De la difficulté de protéger les nuances de couleur par le droit des marques

TGI UE, 13 septembre 2010

Il est difficile aujourd’hui d’obtenir l’enregistrement d’une nuance de couleur à titre de marque, française ou communautaire. En France, il était admis qu’une nuance de couleur, si elle était définie précisément par un code internationalement reconnu (par exemple Pantone), pouvait être enregistrée. La position française s’est cependant durcie sous l’influence de la jurisprudence communautaire qui exige que nombre de conditions soient remplies pour que finalement (car il est très rare qu’une telle marque soit enregistrée sans aucune objection de l’OHMI) une nuance soit enregistrée.

L’arrêt du Tribunal1 en est une parfaite illustration.
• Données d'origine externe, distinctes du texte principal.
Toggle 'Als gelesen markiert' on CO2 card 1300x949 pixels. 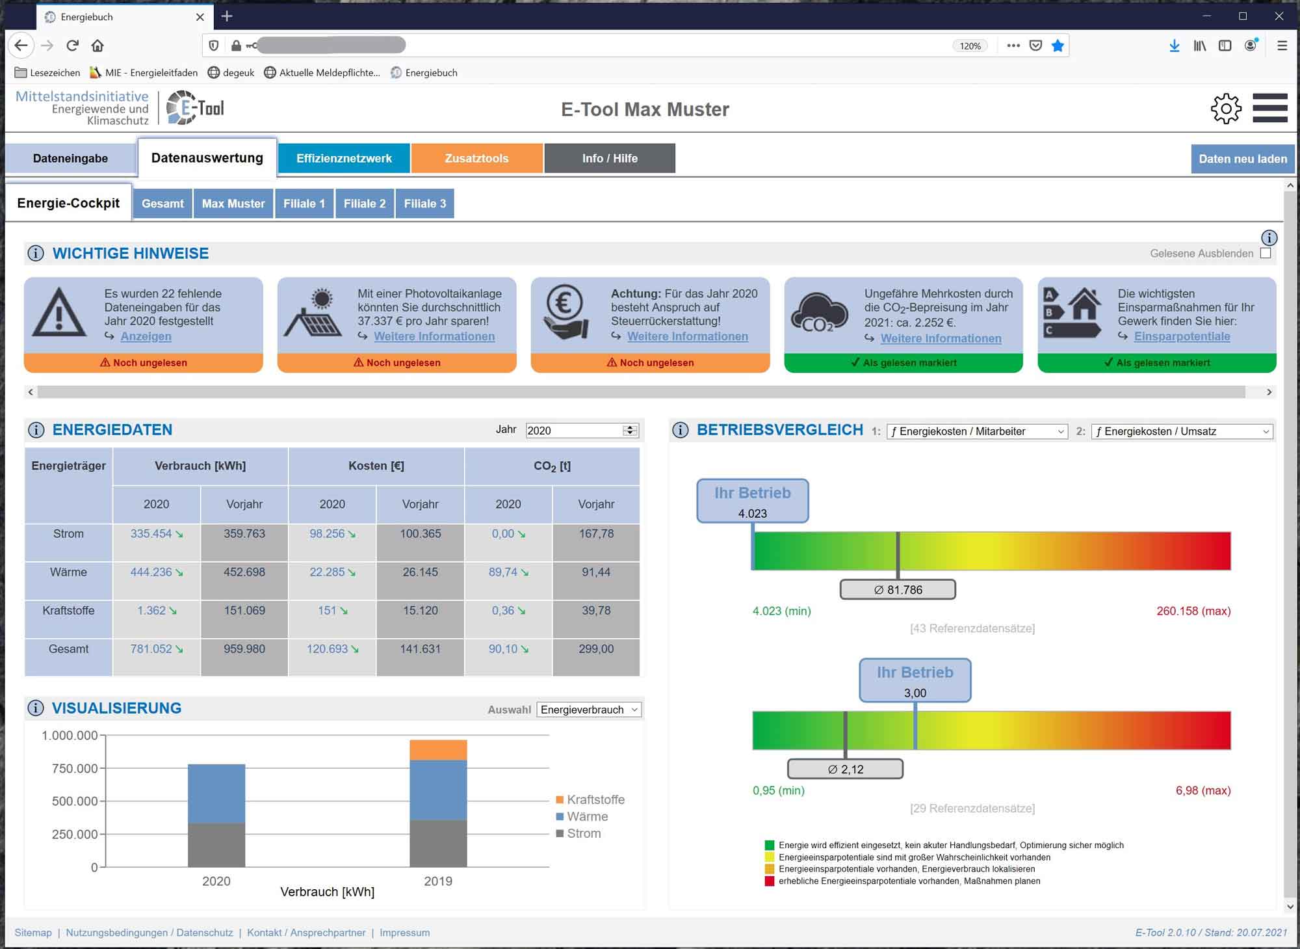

La société allemande Kuka Roboter GmbH (ci-après société KuKa) avait déposé une nuance particulière de orange, précisément définie, pour divers produits qui ont par la suite été limités aux « robots à bras articulés pour manipuler, traiter et souder, à l’exception des robots pour salles blanches, des robots médicaux et des robots pour laquer ; pièces des produits précités ».

L’enregistrement de cette marque a été refusé tant par l’examinateur que par la Chambre des recours de l’OHMI pour défaut de caractère distinctif au sens de l’article 7 § 1, sous b) du règlement n° 40/94 sur la marque communautaire.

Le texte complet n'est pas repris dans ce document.